:: Task prompt ::
Retype exactly the lines below, starting with the line that contains "Click the Text tool icon in right toolbar" and ending with the last line; leave out any pictures.

:: Dataset extract ::
========================

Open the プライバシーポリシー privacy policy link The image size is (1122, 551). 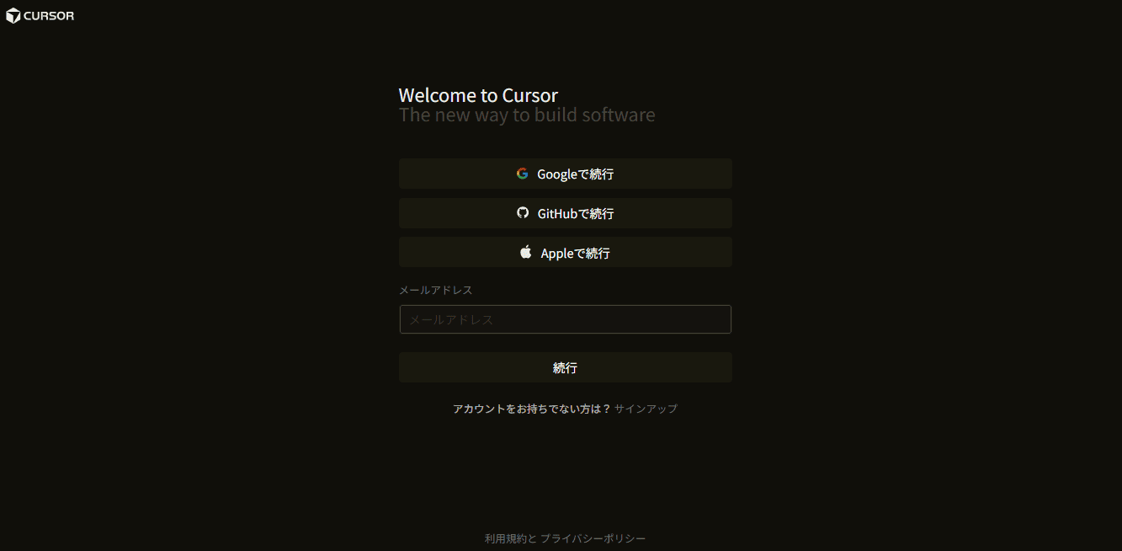[x=592, y=538]
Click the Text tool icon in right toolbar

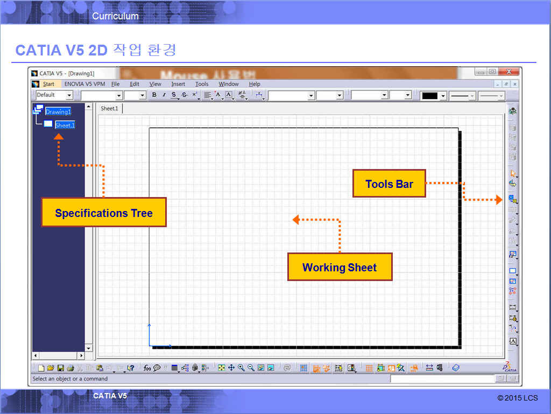[513, 341]
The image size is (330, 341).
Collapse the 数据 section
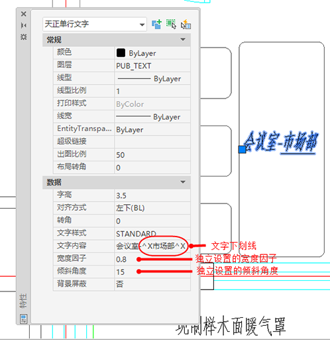pyautogui.click(x=183, y=182)
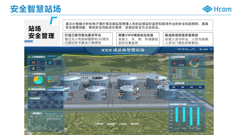Click the green contractor icon in 人员类别统计
Image resolution: width=241 pixels, height=135 pixels.
(x=33, y=68)
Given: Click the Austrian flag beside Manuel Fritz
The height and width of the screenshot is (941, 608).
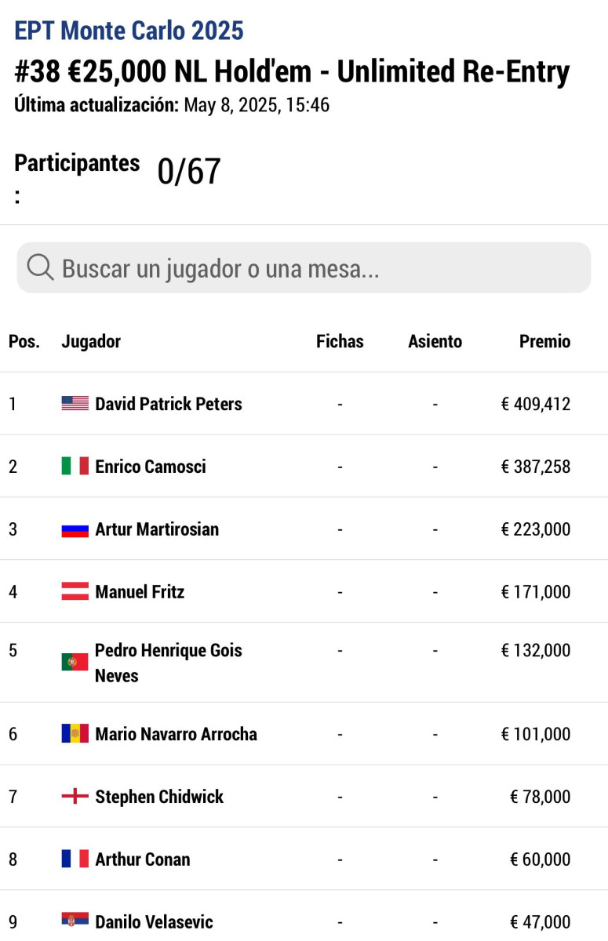Looking at the screenshot, I should point(75,592).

========================

:: Result for this task ::
Click the Text tool icon in right toolbar

[513, 341]
The image size is (330, 341).
Collapse the 数据 section
pyautogui.click(x=183, y=182)
Click the green contractor icon in 人员类别统计
Image resolution: width=241 pixels, height=135 pixels.
(x=33, y=68)
Given: Click the Austrian flag beside Manuel Fritz
The height and width of the screenshot is (941, 608).
Looking at the screenshot, I should point(75,592).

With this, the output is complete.